Sarah and I are an interesting story in ourselves which has a good point to make. Sarah has been writing for the News-Leader for a long time, certainly since before 1983. I know, because that's the year they hired me to write a weekly column for their editorial page wherein I was supposed to show my conservative social issue and political points of view in such a controversial way so as to garner more readership for their newspaper.
Those of you who know me will recognize that this was right down my "opinionated outspoken alley". Back in those days people could have their letters to the editor printed anonymously, so while my name and picture appeared each week with my philosophizing, people could come at me from all sides with their criticisms and I never knew who they were.
Sarah, on the other hand, could find fault with my writings, and did in her writings, but had to sign her name. So over the course of 9 years our picking at each other went on quite frequently, but we didn't know each other, had never laid eyes on each other.

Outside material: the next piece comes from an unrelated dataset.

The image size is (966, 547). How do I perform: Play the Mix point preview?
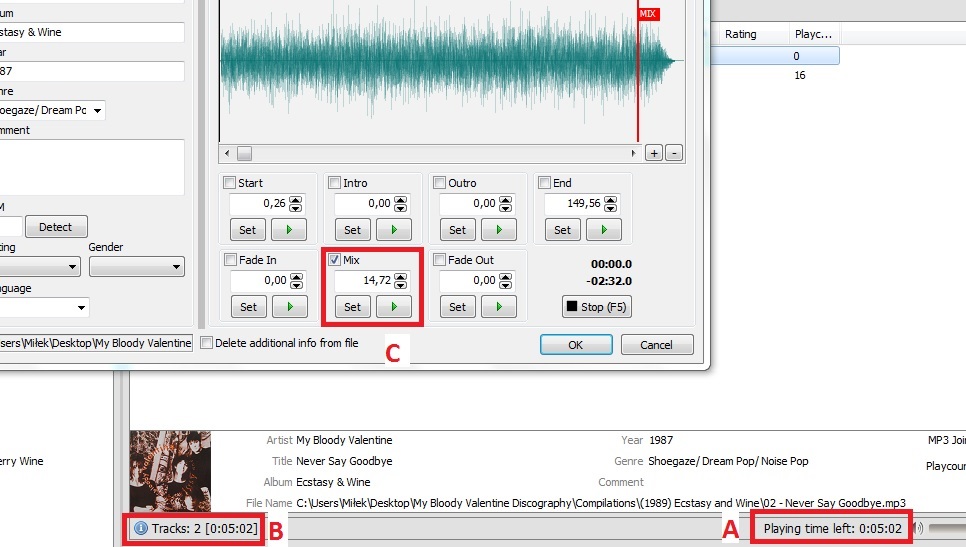tap(393, 307)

I quit writing in 1992 because I was antagonizing my insurance clients who disagreed with me, and I needed their commissions more than the monthly small stipend the newspaper was paying for me to generate letters to the editor. Sarah, meanwhile, continued to write.
Then last year, when I took up the cause for Dr. Ramona Miller, I found out Sarah was working on her cause, too, and as fate would have it, Sarah and I met at the Laclede County jail one day while both of us were there to visit Dr. Miller.
We took to each other immediately, and have become good friends, even finding out we have much more in common than we ever had in diversity, and I just love her and admire her so much. And the moral of this story is....if everyone could really get to know each other, we might fight less and actually expend our energies working for good instead of using it against each other.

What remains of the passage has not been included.